Ne plus soigner ses animaux, on y prend vite goût. Avant, il me fallait 1 h 45 avec 2 tracteurs et 2 bonshommes pour alimenter les animaux". "En investissant individuellement, il fallait compter le double et se taper le boulot en plus". "En cas de maladie ou de congés, il n´y a plus de souci de remplacement au niveau de l´alimentation". "Pour les travaux des champs, je peux commencer plus tôt le matin et je n´ai pas besoin de décrocher la désileuse (...)".

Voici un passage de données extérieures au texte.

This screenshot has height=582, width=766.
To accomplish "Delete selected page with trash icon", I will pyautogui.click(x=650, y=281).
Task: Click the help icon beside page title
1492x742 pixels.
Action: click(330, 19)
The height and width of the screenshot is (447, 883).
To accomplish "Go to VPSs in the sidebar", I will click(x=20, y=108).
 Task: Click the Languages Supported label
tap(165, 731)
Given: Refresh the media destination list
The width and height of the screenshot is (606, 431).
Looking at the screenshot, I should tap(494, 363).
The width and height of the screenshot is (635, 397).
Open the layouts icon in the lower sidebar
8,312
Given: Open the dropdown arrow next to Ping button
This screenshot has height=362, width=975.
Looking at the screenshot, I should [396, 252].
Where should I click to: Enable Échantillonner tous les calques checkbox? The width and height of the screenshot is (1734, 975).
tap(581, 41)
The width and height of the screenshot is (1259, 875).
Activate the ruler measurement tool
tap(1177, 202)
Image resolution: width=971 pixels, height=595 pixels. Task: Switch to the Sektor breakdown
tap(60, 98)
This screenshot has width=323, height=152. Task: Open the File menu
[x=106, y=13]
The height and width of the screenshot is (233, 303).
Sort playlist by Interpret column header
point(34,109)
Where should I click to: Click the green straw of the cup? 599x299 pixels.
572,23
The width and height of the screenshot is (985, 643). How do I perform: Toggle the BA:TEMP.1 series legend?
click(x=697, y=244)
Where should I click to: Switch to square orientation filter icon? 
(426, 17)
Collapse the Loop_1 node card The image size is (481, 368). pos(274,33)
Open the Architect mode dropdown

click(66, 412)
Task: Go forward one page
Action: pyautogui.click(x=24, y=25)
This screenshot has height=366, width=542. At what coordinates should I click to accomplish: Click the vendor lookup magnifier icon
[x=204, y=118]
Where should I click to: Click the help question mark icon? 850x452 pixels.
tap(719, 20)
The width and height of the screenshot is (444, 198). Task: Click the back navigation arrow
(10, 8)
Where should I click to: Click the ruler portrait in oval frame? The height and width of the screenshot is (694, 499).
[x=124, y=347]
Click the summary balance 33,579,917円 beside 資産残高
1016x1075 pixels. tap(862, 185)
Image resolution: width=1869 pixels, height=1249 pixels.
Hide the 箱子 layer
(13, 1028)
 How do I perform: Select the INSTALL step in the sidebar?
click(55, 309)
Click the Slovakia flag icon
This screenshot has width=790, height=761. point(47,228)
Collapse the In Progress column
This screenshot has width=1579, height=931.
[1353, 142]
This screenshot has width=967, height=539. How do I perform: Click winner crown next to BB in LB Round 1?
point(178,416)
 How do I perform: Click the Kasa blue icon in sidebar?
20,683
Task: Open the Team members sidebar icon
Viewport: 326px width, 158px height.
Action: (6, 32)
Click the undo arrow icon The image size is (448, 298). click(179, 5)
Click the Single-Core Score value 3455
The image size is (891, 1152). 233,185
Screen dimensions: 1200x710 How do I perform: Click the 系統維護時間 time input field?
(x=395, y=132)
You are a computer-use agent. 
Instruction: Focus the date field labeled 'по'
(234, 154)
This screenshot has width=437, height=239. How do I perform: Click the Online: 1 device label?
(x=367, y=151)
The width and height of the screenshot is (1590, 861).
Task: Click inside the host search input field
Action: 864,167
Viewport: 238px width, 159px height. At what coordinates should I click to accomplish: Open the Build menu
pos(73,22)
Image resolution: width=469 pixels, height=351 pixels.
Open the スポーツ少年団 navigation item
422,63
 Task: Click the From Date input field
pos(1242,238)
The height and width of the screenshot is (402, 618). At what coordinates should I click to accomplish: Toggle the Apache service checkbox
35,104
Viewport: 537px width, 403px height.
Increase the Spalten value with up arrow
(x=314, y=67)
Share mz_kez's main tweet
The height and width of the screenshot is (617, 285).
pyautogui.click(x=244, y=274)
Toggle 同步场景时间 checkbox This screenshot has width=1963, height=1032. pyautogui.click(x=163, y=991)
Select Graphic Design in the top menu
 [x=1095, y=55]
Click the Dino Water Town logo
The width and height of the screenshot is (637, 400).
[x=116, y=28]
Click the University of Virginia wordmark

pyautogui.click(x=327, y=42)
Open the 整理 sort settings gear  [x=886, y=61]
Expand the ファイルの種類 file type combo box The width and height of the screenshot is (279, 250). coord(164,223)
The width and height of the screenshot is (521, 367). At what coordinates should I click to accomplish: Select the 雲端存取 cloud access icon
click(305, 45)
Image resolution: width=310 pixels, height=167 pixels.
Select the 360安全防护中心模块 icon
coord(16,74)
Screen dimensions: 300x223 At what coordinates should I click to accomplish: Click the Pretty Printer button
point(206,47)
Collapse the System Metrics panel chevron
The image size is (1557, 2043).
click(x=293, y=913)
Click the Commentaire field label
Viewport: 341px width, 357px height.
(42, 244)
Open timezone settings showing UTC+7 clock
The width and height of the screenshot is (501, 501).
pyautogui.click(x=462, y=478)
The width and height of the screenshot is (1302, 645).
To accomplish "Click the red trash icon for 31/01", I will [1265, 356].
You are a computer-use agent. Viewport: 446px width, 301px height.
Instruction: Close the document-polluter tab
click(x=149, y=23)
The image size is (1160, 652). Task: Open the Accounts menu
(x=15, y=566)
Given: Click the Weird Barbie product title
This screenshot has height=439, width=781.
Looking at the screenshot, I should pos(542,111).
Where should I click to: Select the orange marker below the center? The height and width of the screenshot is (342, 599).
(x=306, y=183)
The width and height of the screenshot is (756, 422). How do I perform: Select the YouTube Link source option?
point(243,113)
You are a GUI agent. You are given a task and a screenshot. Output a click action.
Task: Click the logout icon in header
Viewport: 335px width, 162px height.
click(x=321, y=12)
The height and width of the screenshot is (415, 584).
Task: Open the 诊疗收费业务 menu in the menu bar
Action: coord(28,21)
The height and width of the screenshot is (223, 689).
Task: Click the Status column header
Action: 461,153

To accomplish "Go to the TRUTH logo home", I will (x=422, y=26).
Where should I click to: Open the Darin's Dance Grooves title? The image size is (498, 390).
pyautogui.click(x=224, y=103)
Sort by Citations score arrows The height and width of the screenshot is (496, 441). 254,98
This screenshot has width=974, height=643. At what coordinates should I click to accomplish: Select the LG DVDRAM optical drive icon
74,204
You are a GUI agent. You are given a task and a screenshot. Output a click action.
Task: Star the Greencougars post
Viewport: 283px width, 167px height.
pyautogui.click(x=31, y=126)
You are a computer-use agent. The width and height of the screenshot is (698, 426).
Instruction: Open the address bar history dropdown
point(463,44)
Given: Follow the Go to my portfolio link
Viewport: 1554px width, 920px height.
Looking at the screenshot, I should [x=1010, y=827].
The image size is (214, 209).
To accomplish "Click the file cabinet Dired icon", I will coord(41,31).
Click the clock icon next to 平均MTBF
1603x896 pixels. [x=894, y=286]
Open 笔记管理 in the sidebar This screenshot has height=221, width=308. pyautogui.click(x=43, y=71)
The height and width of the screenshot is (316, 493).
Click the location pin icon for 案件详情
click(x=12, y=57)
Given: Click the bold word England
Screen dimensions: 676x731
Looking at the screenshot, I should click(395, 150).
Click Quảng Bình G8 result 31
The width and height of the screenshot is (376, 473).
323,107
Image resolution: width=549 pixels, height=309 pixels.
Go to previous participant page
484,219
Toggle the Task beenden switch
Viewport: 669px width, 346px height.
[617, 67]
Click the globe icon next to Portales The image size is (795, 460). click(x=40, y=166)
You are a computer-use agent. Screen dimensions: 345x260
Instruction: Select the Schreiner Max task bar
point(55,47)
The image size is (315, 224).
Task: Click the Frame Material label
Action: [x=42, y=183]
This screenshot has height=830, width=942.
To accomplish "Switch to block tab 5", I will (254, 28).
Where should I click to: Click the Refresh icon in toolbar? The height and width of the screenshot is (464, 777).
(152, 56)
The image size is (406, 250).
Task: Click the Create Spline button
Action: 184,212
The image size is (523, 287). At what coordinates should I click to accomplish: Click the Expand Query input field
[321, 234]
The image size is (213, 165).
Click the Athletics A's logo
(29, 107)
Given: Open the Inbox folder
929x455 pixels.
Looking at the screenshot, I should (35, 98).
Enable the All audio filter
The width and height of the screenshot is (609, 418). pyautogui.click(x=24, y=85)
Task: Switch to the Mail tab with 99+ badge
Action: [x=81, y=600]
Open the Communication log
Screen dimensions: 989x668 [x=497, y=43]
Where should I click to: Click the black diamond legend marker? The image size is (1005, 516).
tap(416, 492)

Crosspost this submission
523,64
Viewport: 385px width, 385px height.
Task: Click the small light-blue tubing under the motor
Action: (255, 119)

Attablés autour d´un café, les huit adhérents de la Cuma de Crouttes (61) ne tarissent pas d´éloges sur leur système de fonctionnement. Ils ont fait le choix, il y a 10 ans, d´une désileuse/mélangeuse/automotrice avec chauffeur partagé.

Au départ un problème
de main-d´oeuvre
L´aventure a démarré il y a 10 ans. Dans cette commune du Pays d´Auge, 3 Gaec père/fils se trouvent confrontés à la même difficulté. Avec le départ en retraite du père se pose un problème de main-d´oeuvre. Ils en parlent, notamment sur les planches (certains font du théâtre), avec leur conseiller de gestion Stéphane Bisson... Autre constat identique : le parc désileuse de la plupart est vieillissant. Ils se déplacent en Bretagne pour voir une nouveauté. Ils assistent à une démonstration dans l´Orne... L´affaire est menée tambour battant. Dans la foulée de leur première discussion en février 1995, ils créent une Cuma (5 adhérents au départ) et achètent leur première machine en juin. 12 m3 de capacité pour 400 000 F d´investissement.
Dix ans plus tard et 3 adhérents en plus, ils viennent d´acquérir leur 4e machine : une Storti de 14 m3 pour 110 000 e d´investissement.

Jusqu´à 6 h 30 par jour
En plein hiver, l´automotrice alimente jusqu´à 1 300 animaux pour 6 h 30 de travail effectif par jour. Olivier Ouin, sorti du pétrin (il a une formation de boulanger) pour prendre les commandes de la Storti, fait sa tournée journalière toujours dans le même sens. 25 km au total et 1/2 h d´entretien par jour. Il compose 23 rations différentes (99 rations possibles avec 40 ingrédients différents). Un système de pesée et de ticket permet le contrôle des rations. Le vendredi, il soigne à 140 % de la ration. le samedi à 160 %. Ce qui libère l´homme et la machine le dimanche. Même fonctionnement pour les jours fériés et pour les vacances, il a son remplaçant. Côté facturation, on tient compte du nombre d´UGB (Unité Gros Bovin) à hauteur de 80 % et du temps passé (20 %). Le coût par litre de lait est estimé à 0,015 e/l (environ 10 centimes de francs par litre). "Avec ce système, on gère mieux nos stocks et il y a beaucoup moins de refus" jugent Laurent Debie, Pascal Choisnard et Marie-Christine Liard respectivement président, vice-président et trésorière de la Cuma de Crouttes.
Reste que la réussite d´une telle organisation suppose quelques conditions : "un chauffeur unique, une optimisation du temps et donc des élevages suffisamment concentrés" précise Jean-Luc Olivier qui vient de passer son flambeau de président. Et en cas de panne direz-vous ? Ce n´est arrivé que 3 fois en 10 ans. Le concessionnaire local s´est engagé à leur prêter une machine. «a complique certes la vie mais les machines individuelles tombent aussi en panne.